He spent only a year at Ripon before enlisting in the U.S. Army during World War II. “Instead of showing up for my sophomore year, I enlisted in the Army three months before Pearl Harbor,” he said. “I was overseas for 34 months.”

His service included the invasion of North Africa.

He returned to Ripon at the conclusion of the war. He majored in history and he had a job helping to clean the biology classrooms and labs. This job paid for a third of his yearly tuition of $510.

After graduating, he taught history for three years in Oconomowoc and geography for four years in Watertown.

He then received a master’s degree in education from the University of Wisconsin-Madison and studied education at the University of Arizona. He remained in Tucson and taught social studies for 27 years. He also acted as a liaison between the school district and the University of Arizona’s teacher training program.

At first, he says, he felt it was “just a job, and I was pretty strict. But soon, I got to really like the kids and their enthusiasm.”

He also liked to help young people who needed it. “If I got a kid who had a bad time at home, he could be a little negative to the teacher,” he said. “I wanted to teach them responsibility. When I was a kid, people did whatever they did and got the best out of it and made the best out of it. The kids in those days are not the same kids who are in the classroom today. Kids today are more demanding and freewheeling.”

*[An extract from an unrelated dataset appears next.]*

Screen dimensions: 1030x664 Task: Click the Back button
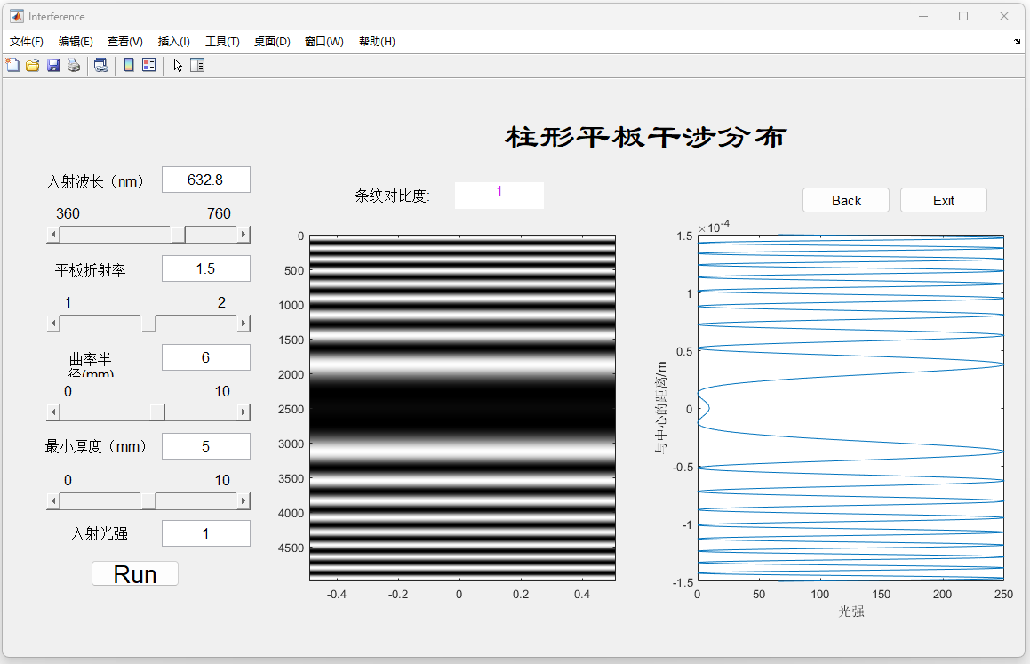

One of his favorite students is a retired medical doctor who still stays at Dougan’s house when he visits Tucson.

He says the qualities that make a good educator are confidence in their subject matter, patience and a good self-image.

For 25 years, Dougan was a volunteer at the Arizona Postal Museum in Tucson. He also was actively involved with his church. Dougan retired in 1983. At 95 years old, he remains actively committed to working out, managing his collections of stamps, art and postcards, and keeping up with what is going on in the world and at Ripon College. He is a member of Ripon’s Partners in the Legacy.